The perfect viral formula. Whoever’s cooking these up is like the short form Heisenberg.
Then there’s Dana and the Wolf, which is a whole other kettle of fish. This is a real life couple-slash-band who turned their polyamorous relationship into an ongoing miniseries. One clip they’re performing, the next they’re fighting, the next they’re kissing, then they’re kissing other people, and you’re like… wait, is this promo or propaganda? Lol.
Act III: Emotional microdosing 101
Dana and the Wolf is the one series that continues to plague my explore page and is the emotional equivalent of microdosing. Every 10 seconds somehow delivers a hit - lust, betrayal, reconciliation, before you can even decide how you feel about it.
But I will NOT be seduced by it. If I can actively avoid every season of Love Island despite the obnoxious hype train, I WILL avoid… whatever you want to call this.
The most interesting part about this for me is that social media has trained us to crave the feeling of story without the burden of plot. We don’t really need backstory or world-building. We just need the instant gratification of emotional proximity and the ability to jump in and out as we please.
And like… that’s kind of genius.
These clips hijack the same part of the brain that once got hooked on soap operas, reality TV, and messy Facebook relationship updates circa 2011. Except now, it’s portable, optimised, and never freaking ending. Which keeps the audience trapped in the hamster wheel of plotless drama.

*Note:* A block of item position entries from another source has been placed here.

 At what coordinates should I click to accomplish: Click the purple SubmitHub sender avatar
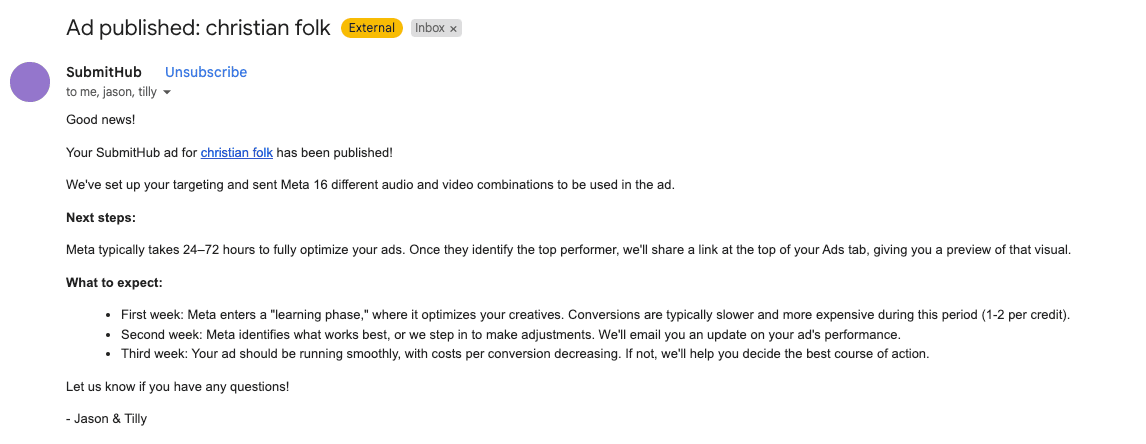point(30,82)
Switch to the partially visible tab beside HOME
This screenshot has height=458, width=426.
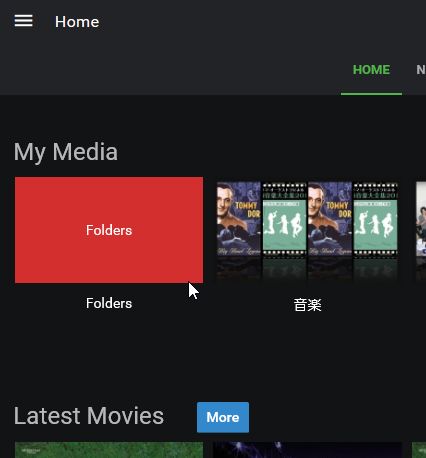click(x=421, y=70)
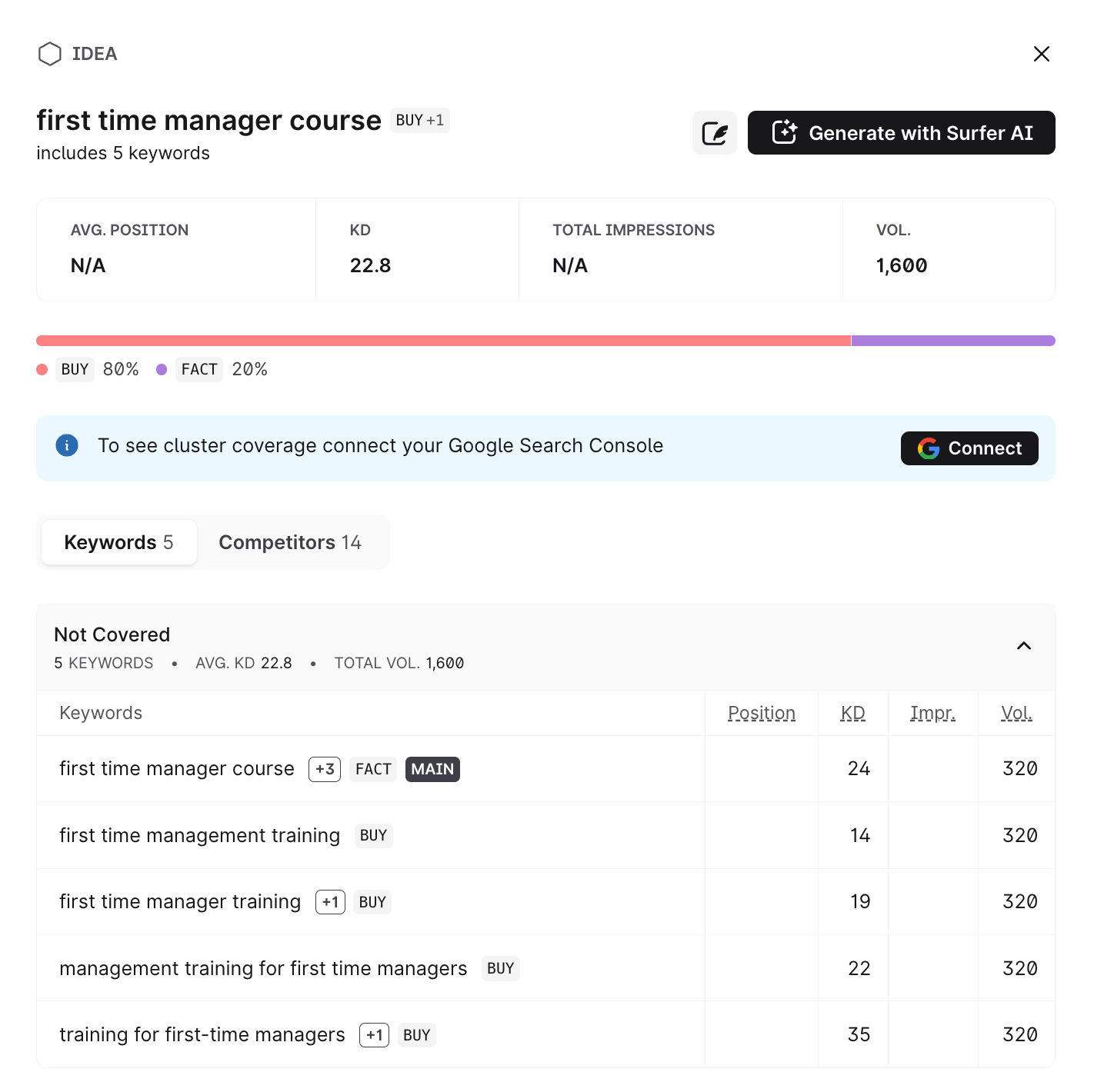Screen dimensions: 1094x1092
Task: Expand +1 badge on first time manager training
Action: 330,902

It would appear that this very hamster wheel also has audiences participating. One look at the comments section tells you all you need to know. Chiming in like close friends, analysing like therapists, arguing over moral compasses.
This is, of course, all manufactured. Chaos is the whole point. Dana and the Wolf even describe their content as “art imitating life imitating content,” which is either genius, or the end of civilisation. Possibly both.

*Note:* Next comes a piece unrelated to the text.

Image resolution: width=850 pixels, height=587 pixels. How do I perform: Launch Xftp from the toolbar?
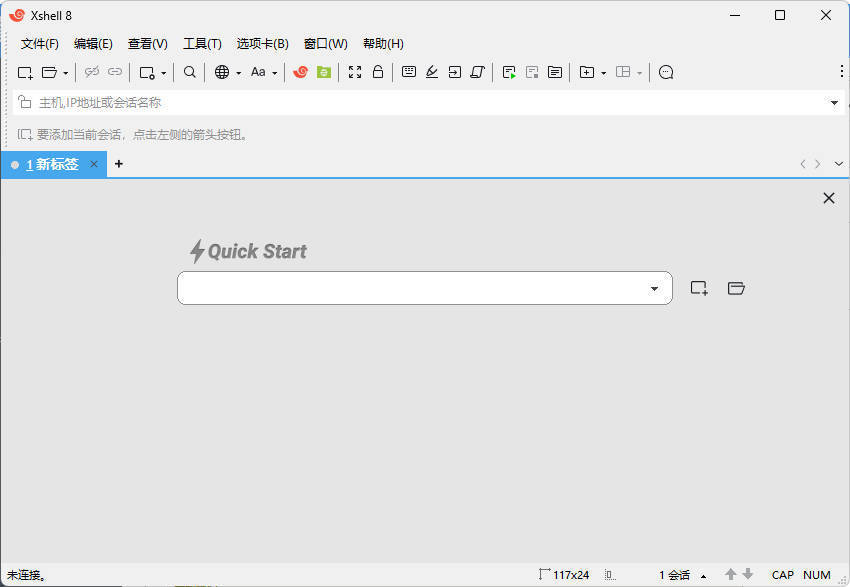322,72
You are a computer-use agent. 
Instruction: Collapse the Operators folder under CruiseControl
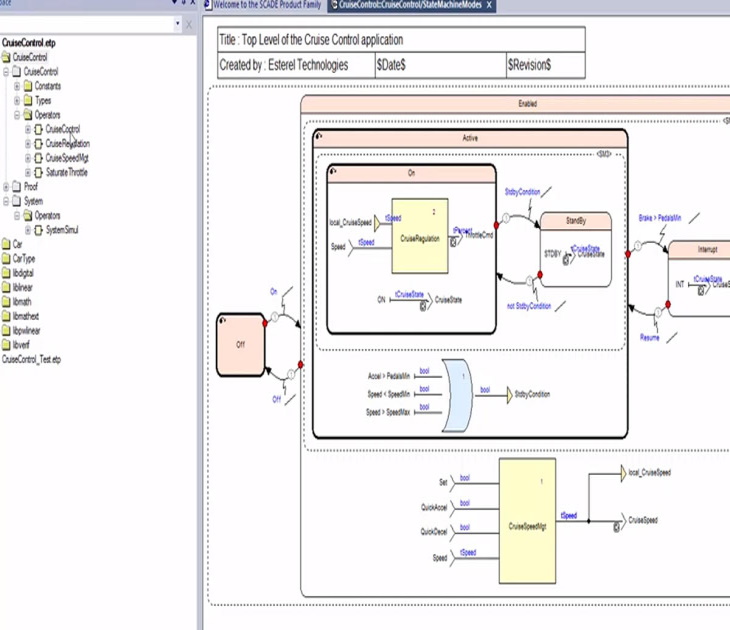coord(17,115)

Because this isn’t just about them… it’s about all of us, and how we’ve come to prefer our emotions in short, consumable bursts. We want intensity without investment and drama without duration (thank you dating apps).
Act VI: The grand finale (for now)
It’s kind of crazy that this works. And it’s only getting better, really.
The acting, the cinematography, even the dialogue sounds real, because it is, or at least, it used to be. We’re witnessing the birth of a new format of entertainment, one where attention is the currency, intimacy is the product, and authenticity is the bait.
Soon, you probably won’t be able to tell what’s scripted. Or worse: you won’t care.
I’m not sure anymore.
But if you catch me watching Dana and the Wolf “Season 3 finale” like it's Succession, please throw my phone into the sea.